▶ Material shown
******************************
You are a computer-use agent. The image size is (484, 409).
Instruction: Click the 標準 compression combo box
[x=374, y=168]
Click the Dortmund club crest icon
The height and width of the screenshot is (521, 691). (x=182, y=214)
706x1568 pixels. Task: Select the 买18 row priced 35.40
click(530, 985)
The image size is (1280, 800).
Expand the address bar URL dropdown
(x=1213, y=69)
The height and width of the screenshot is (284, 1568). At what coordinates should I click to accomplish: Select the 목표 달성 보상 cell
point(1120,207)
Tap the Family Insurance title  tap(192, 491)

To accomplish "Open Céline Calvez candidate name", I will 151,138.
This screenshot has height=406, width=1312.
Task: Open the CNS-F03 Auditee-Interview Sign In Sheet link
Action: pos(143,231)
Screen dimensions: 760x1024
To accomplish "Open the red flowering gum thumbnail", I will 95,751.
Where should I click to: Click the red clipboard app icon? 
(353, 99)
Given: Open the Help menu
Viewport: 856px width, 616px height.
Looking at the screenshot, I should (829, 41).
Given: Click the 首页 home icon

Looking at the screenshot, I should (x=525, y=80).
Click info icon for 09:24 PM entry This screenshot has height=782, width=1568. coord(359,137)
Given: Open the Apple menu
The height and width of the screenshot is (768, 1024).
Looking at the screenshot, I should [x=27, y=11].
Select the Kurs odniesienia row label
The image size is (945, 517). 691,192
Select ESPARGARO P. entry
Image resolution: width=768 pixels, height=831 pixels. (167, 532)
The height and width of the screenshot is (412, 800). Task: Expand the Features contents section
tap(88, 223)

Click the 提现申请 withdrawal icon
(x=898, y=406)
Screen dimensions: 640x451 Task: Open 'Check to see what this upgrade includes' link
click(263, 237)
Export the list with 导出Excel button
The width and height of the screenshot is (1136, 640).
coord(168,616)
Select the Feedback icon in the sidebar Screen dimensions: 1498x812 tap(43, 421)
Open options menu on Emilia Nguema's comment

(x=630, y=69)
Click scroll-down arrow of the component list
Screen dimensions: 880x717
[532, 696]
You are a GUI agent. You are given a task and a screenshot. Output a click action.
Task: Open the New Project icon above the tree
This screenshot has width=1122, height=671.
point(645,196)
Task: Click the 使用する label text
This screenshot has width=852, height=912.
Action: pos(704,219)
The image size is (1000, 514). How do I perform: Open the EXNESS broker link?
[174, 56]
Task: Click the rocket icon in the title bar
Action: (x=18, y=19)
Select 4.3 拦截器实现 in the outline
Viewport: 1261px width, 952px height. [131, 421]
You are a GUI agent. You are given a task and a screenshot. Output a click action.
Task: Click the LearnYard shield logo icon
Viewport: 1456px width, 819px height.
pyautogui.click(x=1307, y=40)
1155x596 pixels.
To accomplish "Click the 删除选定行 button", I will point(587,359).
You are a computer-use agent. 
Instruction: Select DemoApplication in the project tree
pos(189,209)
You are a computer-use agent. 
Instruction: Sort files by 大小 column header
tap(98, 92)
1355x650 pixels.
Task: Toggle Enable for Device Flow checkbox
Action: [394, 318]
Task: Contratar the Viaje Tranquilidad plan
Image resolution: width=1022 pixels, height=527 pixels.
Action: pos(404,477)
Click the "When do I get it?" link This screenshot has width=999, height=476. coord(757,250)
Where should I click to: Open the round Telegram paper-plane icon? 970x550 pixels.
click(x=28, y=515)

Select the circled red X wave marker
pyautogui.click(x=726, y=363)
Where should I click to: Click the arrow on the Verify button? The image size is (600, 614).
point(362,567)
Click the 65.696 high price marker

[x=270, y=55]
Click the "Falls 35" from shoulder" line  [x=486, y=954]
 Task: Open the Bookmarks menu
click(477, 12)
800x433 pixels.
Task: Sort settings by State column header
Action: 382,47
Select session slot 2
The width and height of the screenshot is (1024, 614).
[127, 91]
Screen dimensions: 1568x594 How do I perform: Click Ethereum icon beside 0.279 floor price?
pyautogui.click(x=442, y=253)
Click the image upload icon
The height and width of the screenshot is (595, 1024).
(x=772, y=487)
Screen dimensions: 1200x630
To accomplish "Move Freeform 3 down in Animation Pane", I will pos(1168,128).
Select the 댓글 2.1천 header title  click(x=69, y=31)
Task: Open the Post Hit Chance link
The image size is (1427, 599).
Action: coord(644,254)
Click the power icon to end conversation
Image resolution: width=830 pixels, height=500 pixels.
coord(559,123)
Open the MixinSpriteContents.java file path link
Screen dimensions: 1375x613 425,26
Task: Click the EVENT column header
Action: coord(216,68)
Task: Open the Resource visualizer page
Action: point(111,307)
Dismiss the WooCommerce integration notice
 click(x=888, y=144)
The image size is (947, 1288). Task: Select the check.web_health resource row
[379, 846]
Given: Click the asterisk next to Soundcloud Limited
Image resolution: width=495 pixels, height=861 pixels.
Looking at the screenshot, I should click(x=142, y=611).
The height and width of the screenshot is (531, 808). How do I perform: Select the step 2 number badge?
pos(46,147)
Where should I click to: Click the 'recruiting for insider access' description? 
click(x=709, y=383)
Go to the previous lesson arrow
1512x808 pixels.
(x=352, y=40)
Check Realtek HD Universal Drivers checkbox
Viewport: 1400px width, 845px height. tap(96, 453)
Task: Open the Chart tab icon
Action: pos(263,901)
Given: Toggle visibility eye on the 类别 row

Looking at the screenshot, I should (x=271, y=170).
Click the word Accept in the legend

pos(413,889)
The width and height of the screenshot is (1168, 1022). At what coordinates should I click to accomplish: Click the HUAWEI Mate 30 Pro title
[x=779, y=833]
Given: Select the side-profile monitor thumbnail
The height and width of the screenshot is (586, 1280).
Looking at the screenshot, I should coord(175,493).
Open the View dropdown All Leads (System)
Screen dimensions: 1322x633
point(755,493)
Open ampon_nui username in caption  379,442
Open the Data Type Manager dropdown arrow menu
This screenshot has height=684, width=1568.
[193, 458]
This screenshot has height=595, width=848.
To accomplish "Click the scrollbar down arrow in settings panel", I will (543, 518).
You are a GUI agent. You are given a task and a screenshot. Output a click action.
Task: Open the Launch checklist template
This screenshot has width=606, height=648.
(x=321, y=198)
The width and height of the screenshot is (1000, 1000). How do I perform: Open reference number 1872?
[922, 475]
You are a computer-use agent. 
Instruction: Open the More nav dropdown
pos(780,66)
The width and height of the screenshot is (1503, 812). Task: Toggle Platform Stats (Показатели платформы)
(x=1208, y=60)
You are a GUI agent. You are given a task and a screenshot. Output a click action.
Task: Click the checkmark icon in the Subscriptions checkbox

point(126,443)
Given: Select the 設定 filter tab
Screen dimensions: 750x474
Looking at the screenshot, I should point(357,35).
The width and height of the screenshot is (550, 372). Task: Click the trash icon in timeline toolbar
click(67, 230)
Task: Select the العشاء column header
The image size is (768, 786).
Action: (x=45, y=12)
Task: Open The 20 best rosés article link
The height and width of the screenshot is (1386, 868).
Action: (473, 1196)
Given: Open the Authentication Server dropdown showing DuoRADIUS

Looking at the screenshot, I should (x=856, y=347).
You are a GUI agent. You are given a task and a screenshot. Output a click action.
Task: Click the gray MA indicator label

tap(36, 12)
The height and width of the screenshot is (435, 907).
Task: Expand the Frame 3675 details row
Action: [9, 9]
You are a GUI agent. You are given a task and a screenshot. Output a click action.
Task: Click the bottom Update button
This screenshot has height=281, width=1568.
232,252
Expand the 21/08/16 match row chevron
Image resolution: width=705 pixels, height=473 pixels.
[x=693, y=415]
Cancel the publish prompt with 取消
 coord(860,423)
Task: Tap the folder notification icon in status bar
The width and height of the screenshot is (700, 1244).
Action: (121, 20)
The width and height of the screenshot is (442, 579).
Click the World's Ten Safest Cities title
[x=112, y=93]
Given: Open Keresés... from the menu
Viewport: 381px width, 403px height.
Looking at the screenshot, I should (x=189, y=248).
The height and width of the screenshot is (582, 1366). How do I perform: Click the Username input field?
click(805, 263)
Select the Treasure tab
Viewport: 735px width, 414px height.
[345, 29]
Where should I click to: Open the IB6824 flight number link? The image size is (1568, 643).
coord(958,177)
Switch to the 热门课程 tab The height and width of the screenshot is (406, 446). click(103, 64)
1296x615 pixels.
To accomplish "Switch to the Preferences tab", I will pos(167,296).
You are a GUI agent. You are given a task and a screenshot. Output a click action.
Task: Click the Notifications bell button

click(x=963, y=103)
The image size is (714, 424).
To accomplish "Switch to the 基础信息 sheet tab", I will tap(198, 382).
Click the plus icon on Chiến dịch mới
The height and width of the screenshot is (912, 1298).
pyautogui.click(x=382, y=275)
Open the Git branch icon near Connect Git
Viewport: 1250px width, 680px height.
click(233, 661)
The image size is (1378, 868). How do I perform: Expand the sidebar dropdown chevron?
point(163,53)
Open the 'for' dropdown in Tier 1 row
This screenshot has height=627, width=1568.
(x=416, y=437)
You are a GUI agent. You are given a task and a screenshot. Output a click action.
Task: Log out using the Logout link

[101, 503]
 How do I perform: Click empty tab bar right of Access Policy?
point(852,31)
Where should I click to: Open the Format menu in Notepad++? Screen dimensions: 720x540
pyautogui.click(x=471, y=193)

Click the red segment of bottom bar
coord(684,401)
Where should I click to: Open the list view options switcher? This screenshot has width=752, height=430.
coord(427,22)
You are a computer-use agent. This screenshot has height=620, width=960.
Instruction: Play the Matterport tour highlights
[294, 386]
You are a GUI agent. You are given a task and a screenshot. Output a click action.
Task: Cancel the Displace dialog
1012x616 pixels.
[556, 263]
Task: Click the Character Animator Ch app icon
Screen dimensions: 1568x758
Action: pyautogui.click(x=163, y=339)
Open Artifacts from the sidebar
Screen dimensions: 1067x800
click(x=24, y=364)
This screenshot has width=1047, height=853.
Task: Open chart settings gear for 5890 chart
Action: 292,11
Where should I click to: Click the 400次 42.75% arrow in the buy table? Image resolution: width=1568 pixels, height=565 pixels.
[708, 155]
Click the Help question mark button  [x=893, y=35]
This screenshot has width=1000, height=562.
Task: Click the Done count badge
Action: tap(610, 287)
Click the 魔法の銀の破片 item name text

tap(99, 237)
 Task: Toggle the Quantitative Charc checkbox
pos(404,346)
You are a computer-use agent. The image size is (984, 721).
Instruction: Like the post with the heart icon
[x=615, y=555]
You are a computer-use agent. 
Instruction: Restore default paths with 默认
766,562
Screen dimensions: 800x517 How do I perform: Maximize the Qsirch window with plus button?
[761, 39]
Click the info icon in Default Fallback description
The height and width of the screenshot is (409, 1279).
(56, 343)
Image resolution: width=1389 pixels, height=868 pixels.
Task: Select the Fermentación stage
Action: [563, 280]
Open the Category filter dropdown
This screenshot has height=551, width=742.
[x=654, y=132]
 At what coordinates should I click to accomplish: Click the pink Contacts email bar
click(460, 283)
******************************
▶ Goal of the exercise
Your answer should be a single number, namely how many lines of the data above hold "from".

▶ Exercise solution
3